Failing my college classes horribly, what should I do?

I forgot to mention at my community college I took Calculus 1,2 and Chemistry for my major engineering and it was not tough at all… maybe this school is way to challenging for me So many people from all over the world goes here which makes this a very great school. However, they know so much more than me and the teacher expects students to learn at a very high level. I just think maybe the school is too much for me and I should transfer to another school… I want to be an engineer but struggling like this and I am at the very beginning is not going to get me there. I don’t want to drop out I have came way to far. I succeeded at a community college so I know I can achieve my goal at a Univeristy it is just so hard and difficult :frowning:

Seek out the academic support services at your school. Go to your professor’s office hours over and over and over asking for help and take their advice. See if there are any other study groups, or tutoring. You are in a hard major and need to try to get some help before giving up.

Below is my general advice to do well in college. You need to change the way you are studying because it isn’t working for you. I would have a discussion with your advisor and your professors about what is happening. The last thing you want is failing grades in your GPA. You may need to withdraw from a class and put more effort into the others.

  1. GO TO CLASS, BUY THE BOOK, READ THE CHAPTERS, AND DO THE HOMEWORK!

  2. Go to Professor’s office hours ASAP and Ask this question: “I know this is a really difficult class-- what are some of the common mistakes students make and how can I avoid them?”
    Also ask if they have suggestions on how to study for this class.

  3. If you have problems with the homework, go to Prof’s office hours.
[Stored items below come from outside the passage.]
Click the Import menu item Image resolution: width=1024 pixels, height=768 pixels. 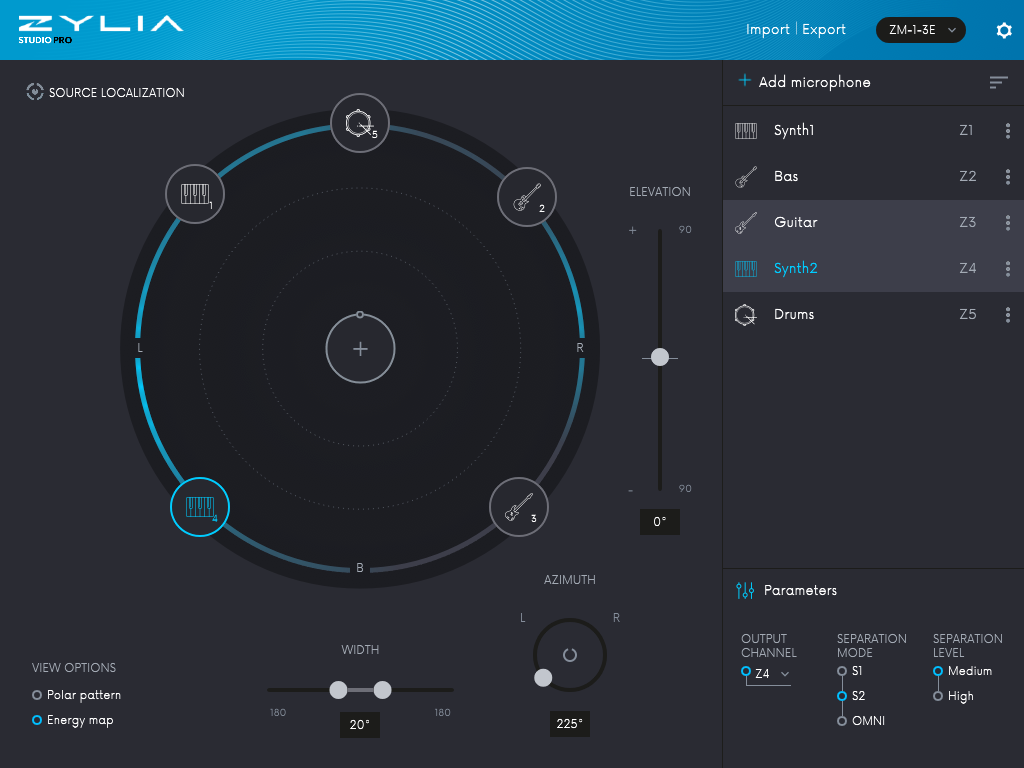point(767,29)
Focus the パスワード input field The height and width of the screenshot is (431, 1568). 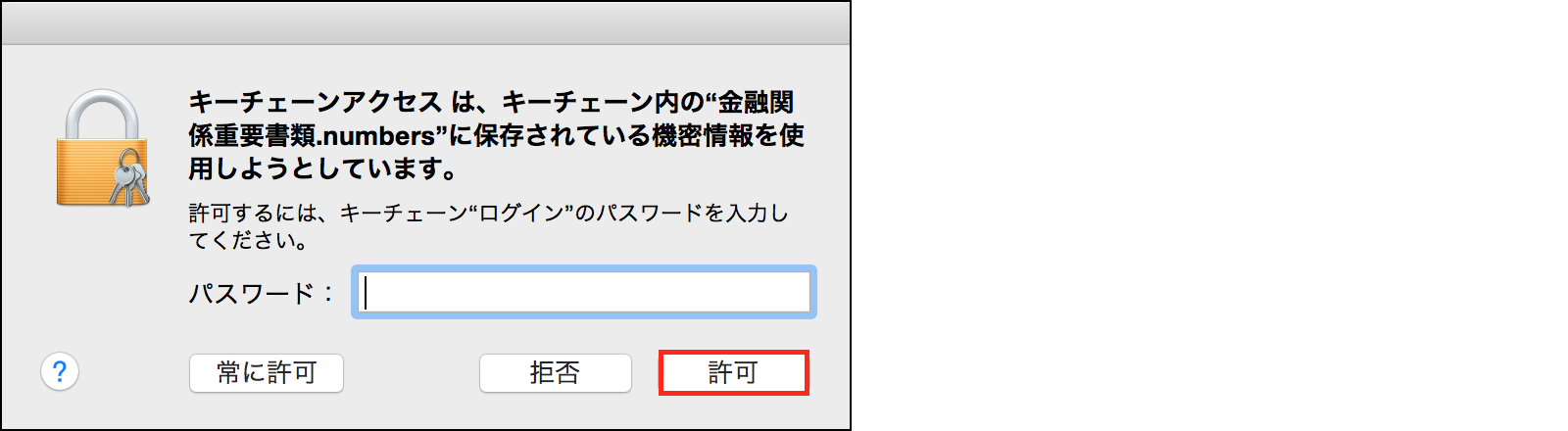point(584,292)
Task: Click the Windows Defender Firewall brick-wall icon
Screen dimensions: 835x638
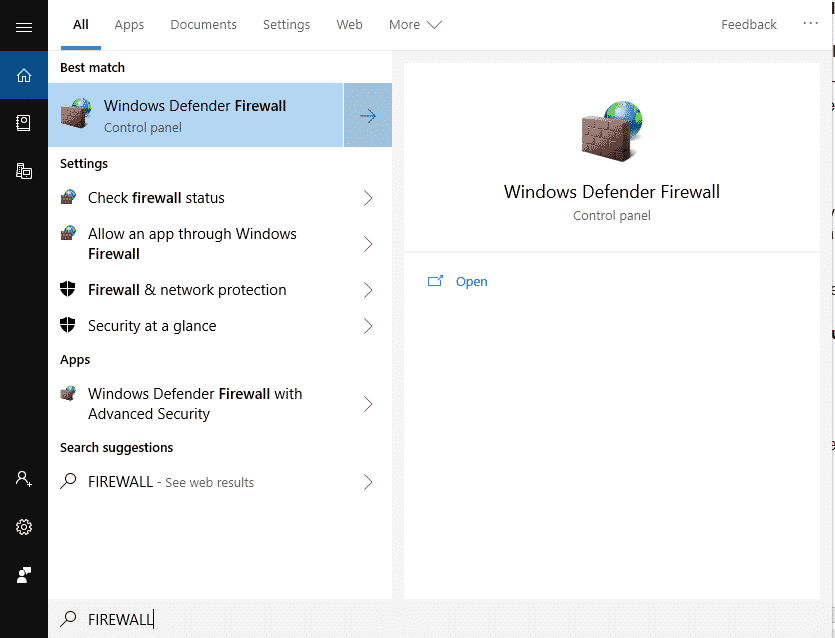Action: click(x=75, y=114)
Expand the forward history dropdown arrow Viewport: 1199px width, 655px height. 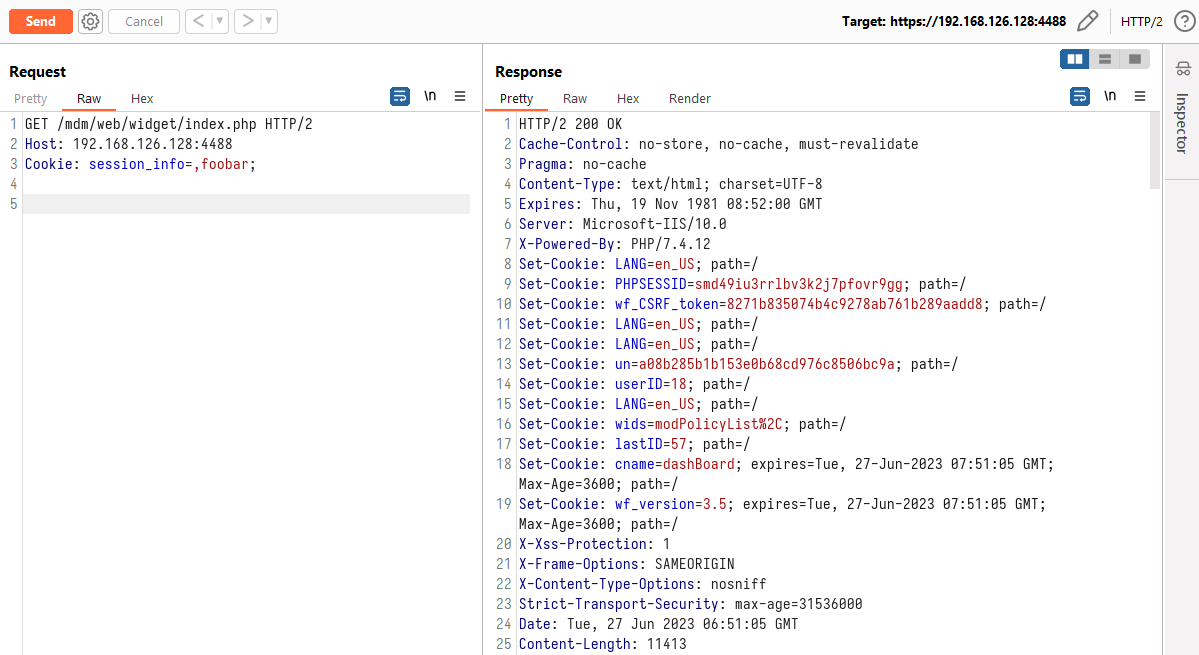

If they have any “help sessions” or “study sessions” or “recitations” or any thing extra, go to them.

  4. Form a study group with other kids in your dorm/class.
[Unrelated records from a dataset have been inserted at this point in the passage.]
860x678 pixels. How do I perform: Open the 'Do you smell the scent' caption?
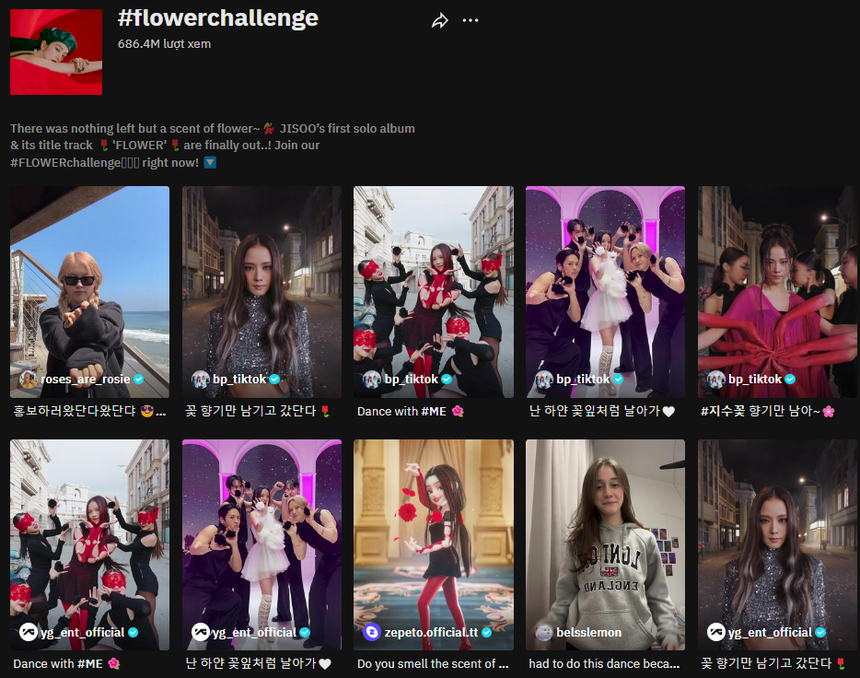pos(433,663)
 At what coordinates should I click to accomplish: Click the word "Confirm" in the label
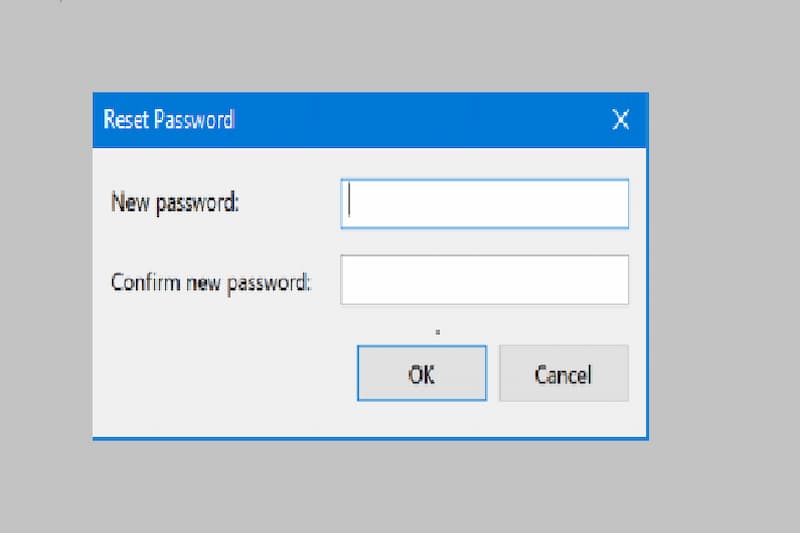[x=144, y=281]
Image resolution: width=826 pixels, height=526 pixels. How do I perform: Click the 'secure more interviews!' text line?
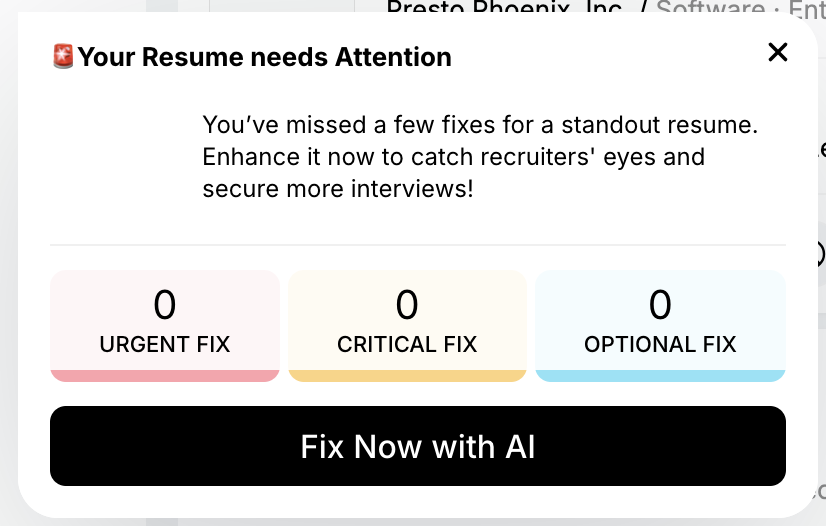338,188
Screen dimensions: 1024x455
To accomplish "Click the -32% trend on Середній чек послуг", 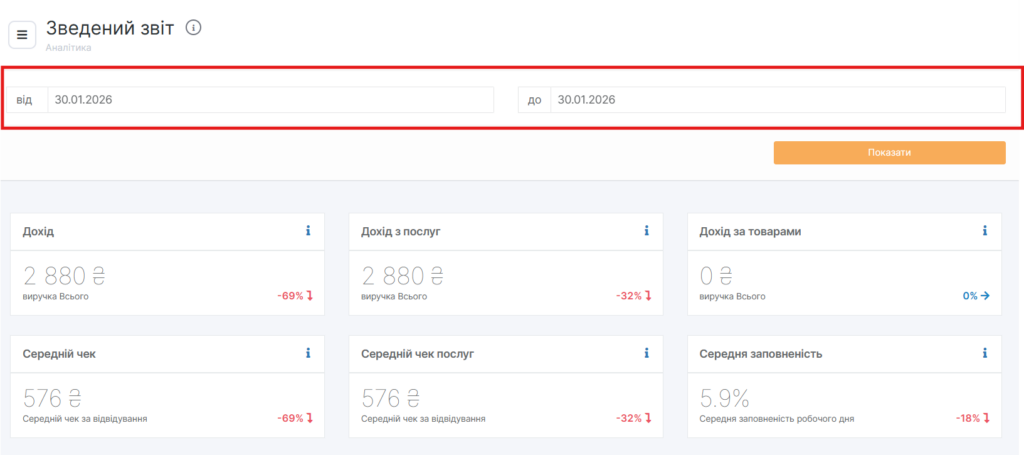I will click(634, 418).
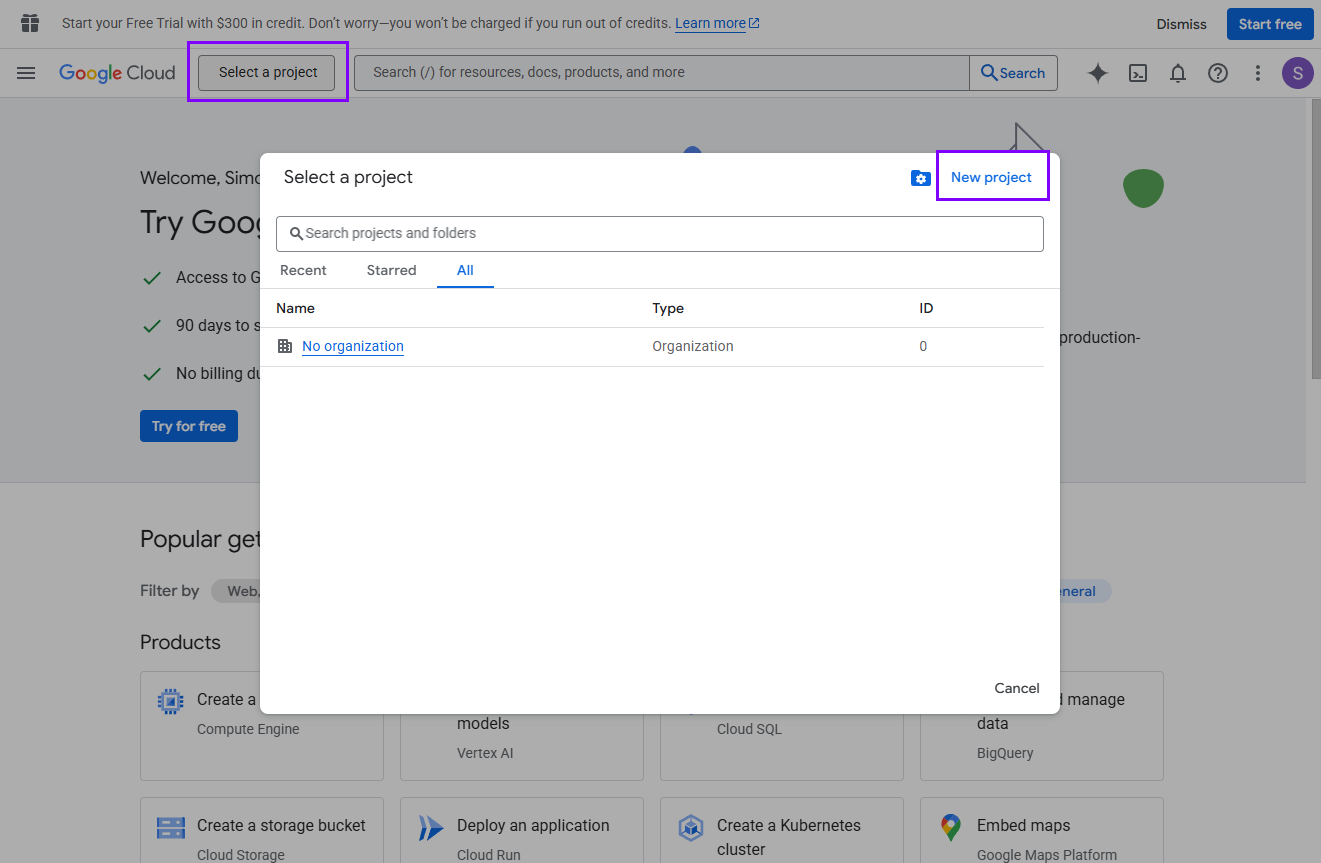Open the three-dot overflow menu
Viewport: 1321px width, 863px height.
(1257, 73)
  5. Don’t do the minimum…for STEM classes do extra problems. You can buy books that just have problems for calculus or physics or whatever. Watch videos on line about the topic you are studying.
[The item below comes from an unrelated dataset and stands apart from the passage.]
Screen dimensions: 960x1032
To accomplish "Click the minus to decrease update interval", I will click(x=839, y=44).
  6. Go to the writing center if you need help with papers/math center for math problems (if they have them)

  7. If things still are not going well, get a tutor.

  8. Read this book: How to Become a Straight-A Student: The Unconventional Strategies Real College Students Use to Score High While Studying Less by Cal Newport. It helps you with things like time management and how to figure out what to write about for a paper, etc.

  9. If you feel you need to withdraw from a class, talk to your advisor as to which one might be the best …you may do better when you have less classes to focus on. But some classes may be pre-reqs and will mess your sequence of classes up.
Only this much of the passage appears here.